Genomic and clinical analyses of 2p24 and 12q13‐q14 amplification in alveolar rhabdomyosarcoma: A report from the Children's Oncology Group

Abstract
Alveolar rhabdomyosarcoma (ARMS) is an aggressive pediatric cancer that is related to the skeletal muscle lineage and characterized by recurrent chromosomal translocations. Within the ARMS category, there is clinical and genetic heterogeneity, consistent with the premise that “primary” genetic events collaborate with “secondary” events to give rise to subsets with varying clinical features. Previous studies demonstrated that genomic amplification occurs frequently in ARMS. In the current study, we used oligonucleotide arrays to localize two common amplicons to the 2p24 and 12q13‐q14 chromosomal regions.

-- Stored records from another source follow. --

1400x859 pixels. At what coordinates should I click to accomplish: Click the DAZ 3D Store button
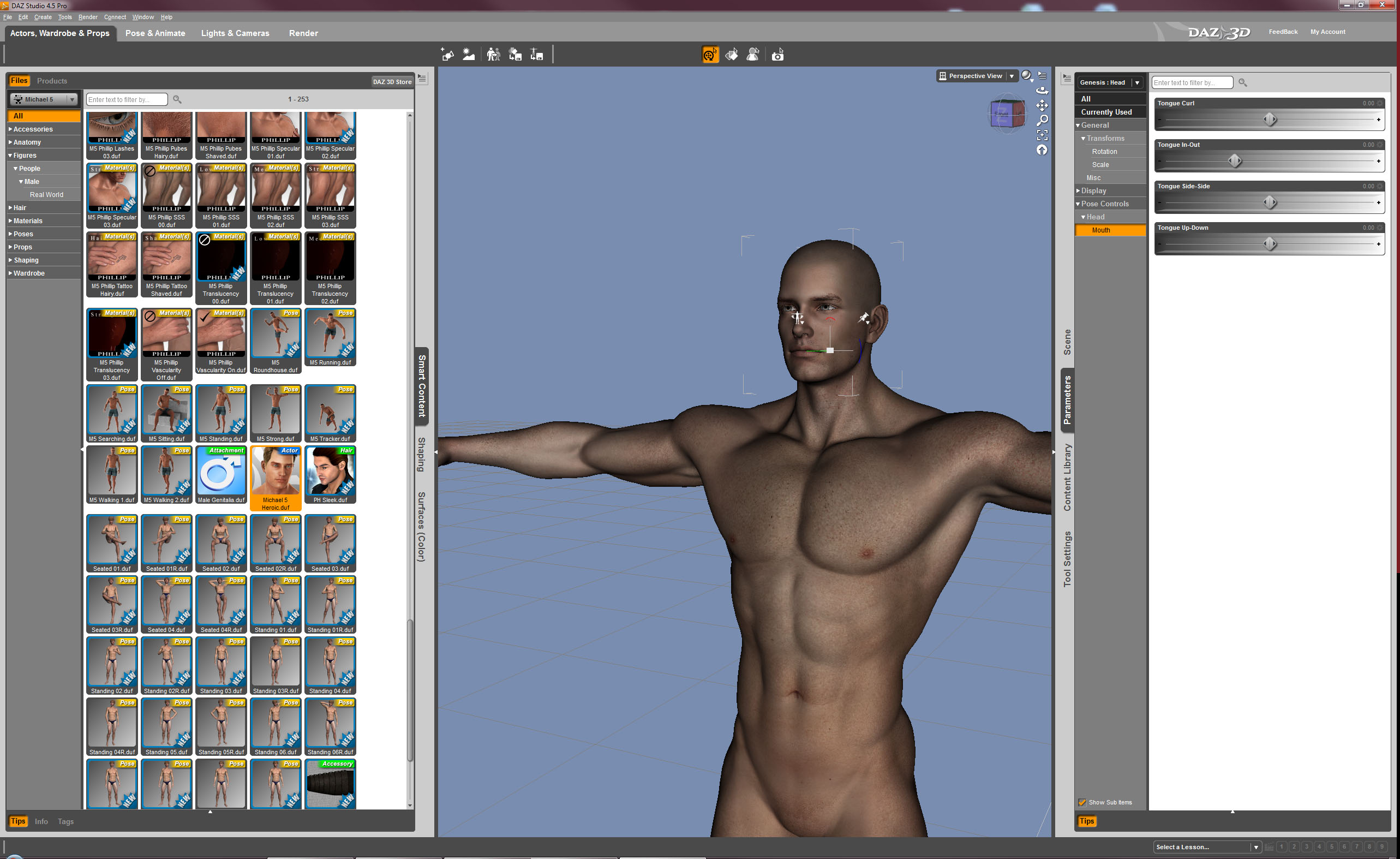click(392, 82)
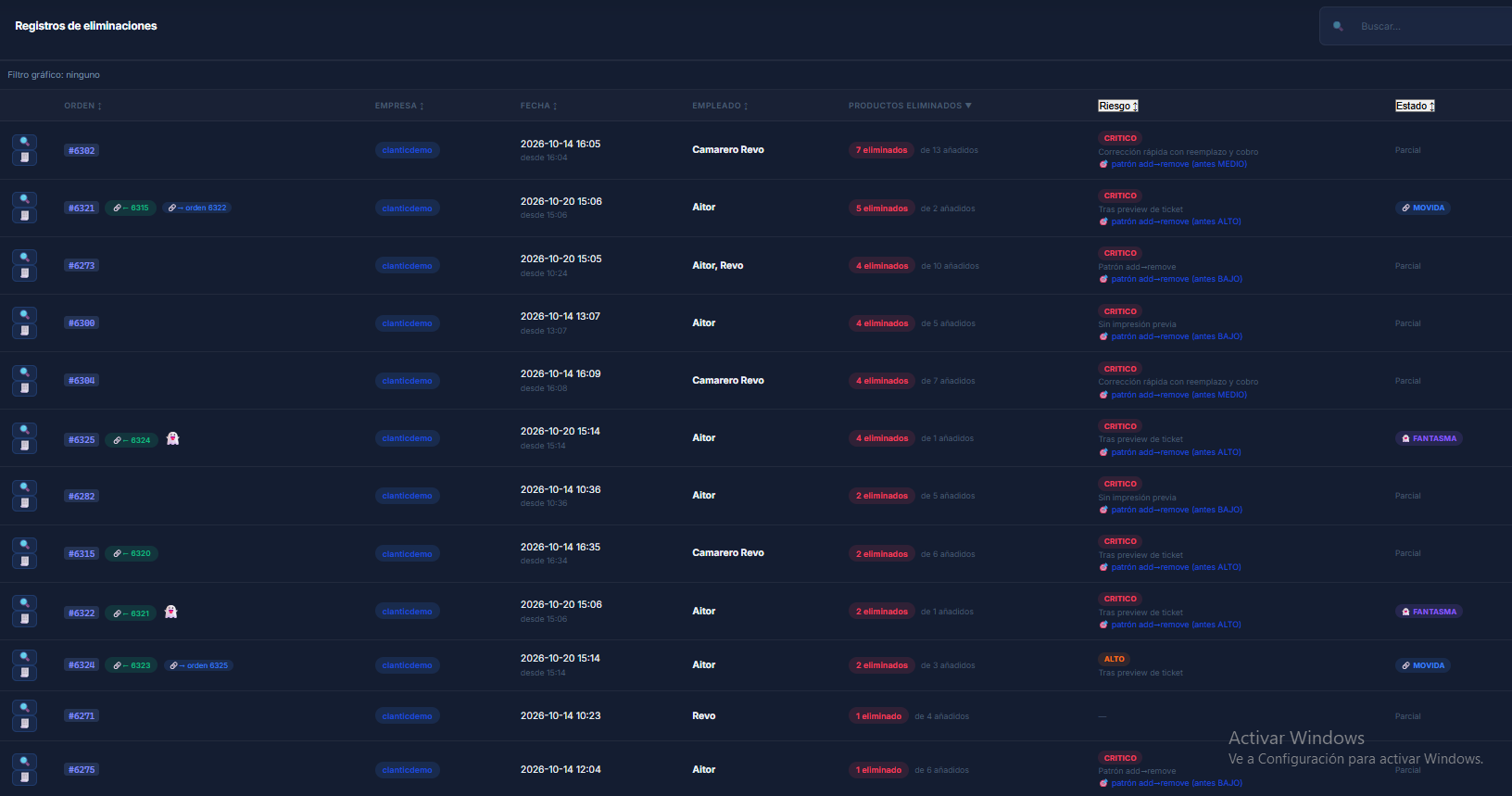
Task: Click clanticdemo company tag on #6302 row
Action: (x=408, y=150)
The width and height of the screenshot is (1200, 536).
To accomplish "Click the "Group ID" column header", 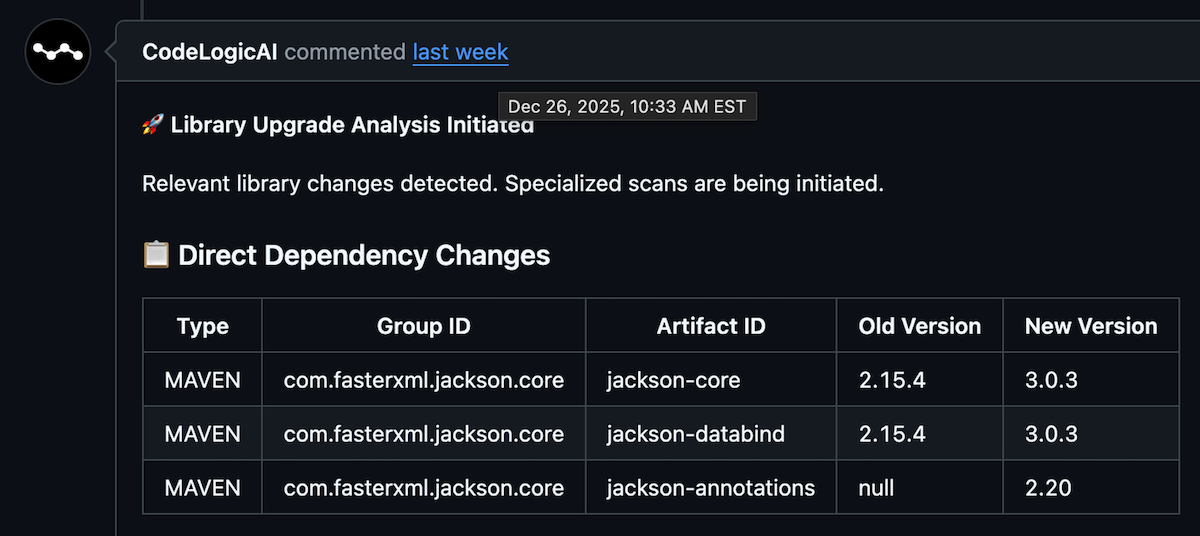I will (x=424, y=326).
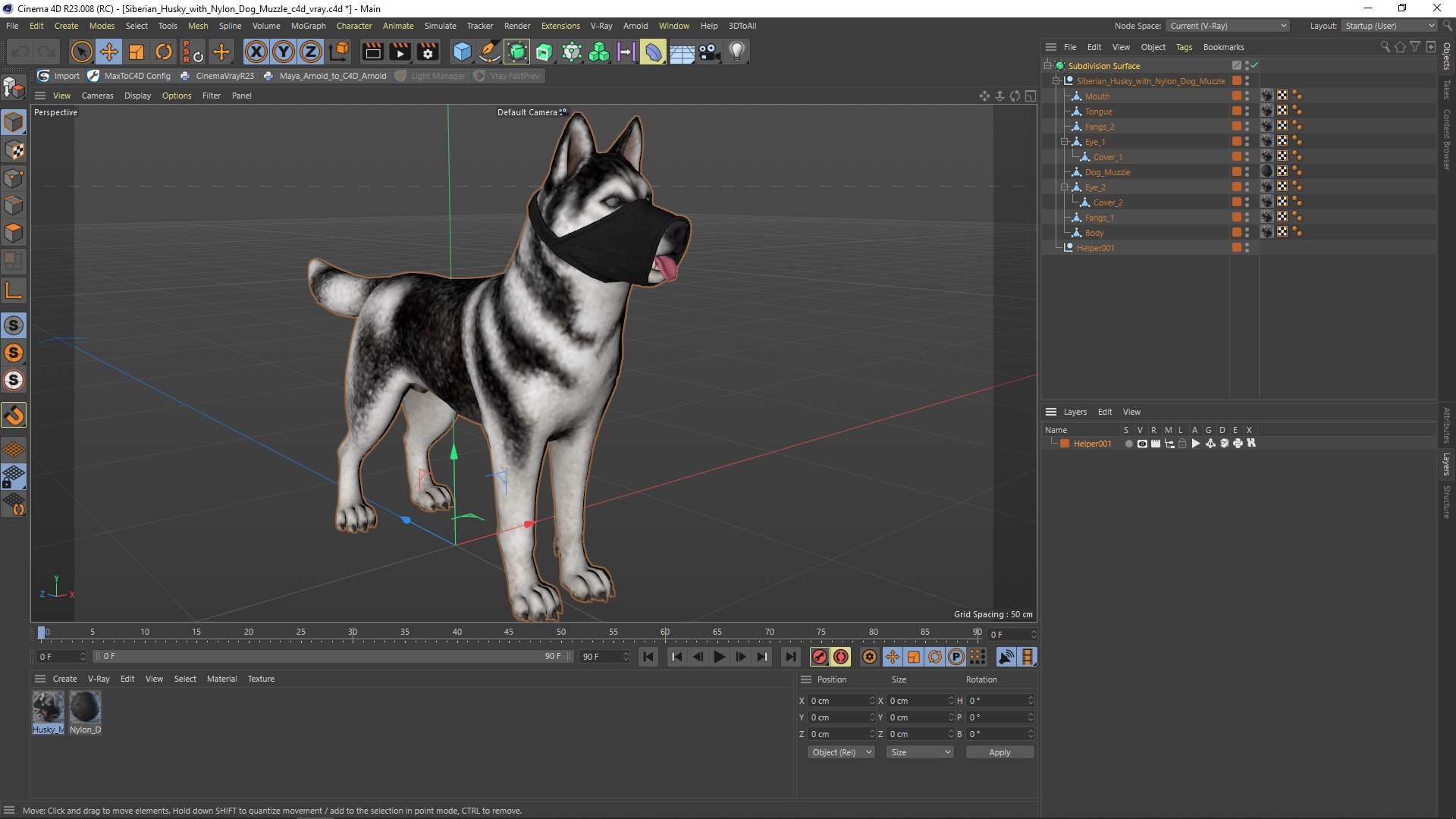Toggle visibility dots for Body object
This screenshot has height=819, width=1456.
tap(1247, 232)
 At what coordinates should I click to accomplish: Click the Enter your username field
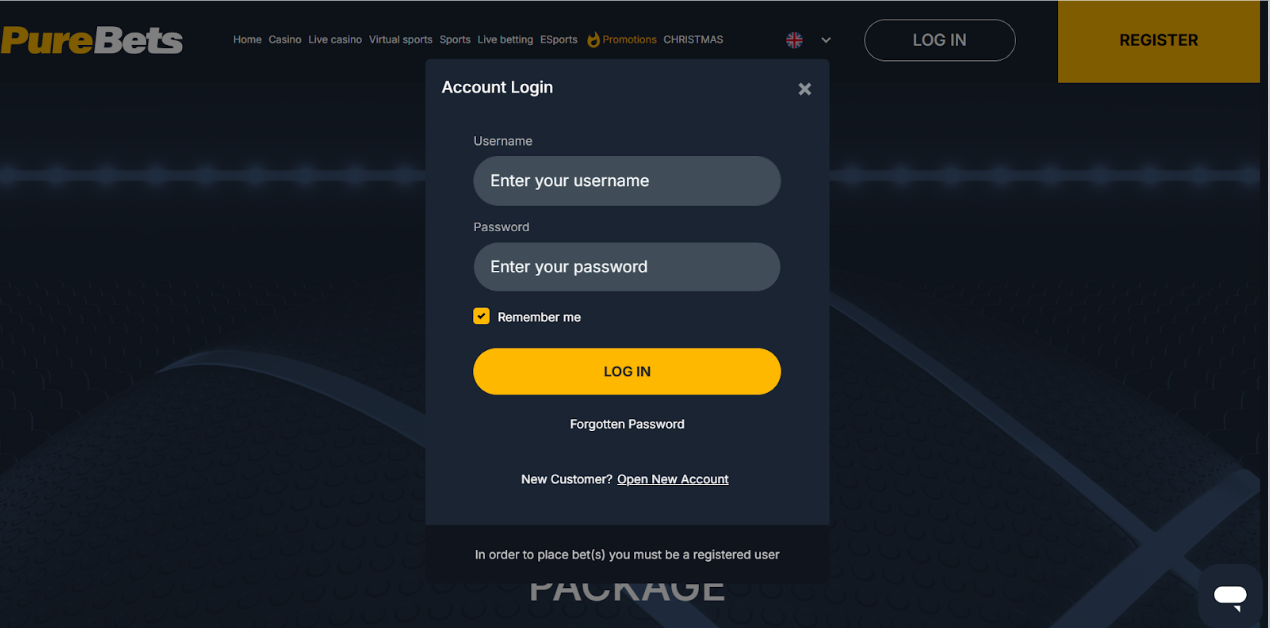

Based on the copy number array data, we sublocalized the minimum common regions of 2p24 and 12q13‐q14 amplification to a 0.83 Mb region containing the DDX1 and MYCN genes, and a 0.55 Mb region containing 27 genes, respectively. Using fluorescent in situ hybridization assays to measure copy number of the 2p24 and 12q13‐q14 regions in over 100 cases, we detected these amplicons in 13% and 12% of cases, respectively. Comparison with fusion status revealed that 2p24 amplification occurred preferentially in cases positive for PAX3‐FOXO1 or PAX7‐FOXO1 while 12q13‐q14 amplification occurred preferentially in PAX3‐FOXO1‐positive cases. Expression studies demonstrated that MYCN was usually overexpressed in cases with 2p24 amplification while multiple genes were overexpressed in cases with 12q13‐q14 amplification. Finally, although 2p24 amplification did not have a significant association with clinical outcome, 12q13‐q14 amplification was associated with significantly worse failure‐free and overall survival that was independent of gene fusion status.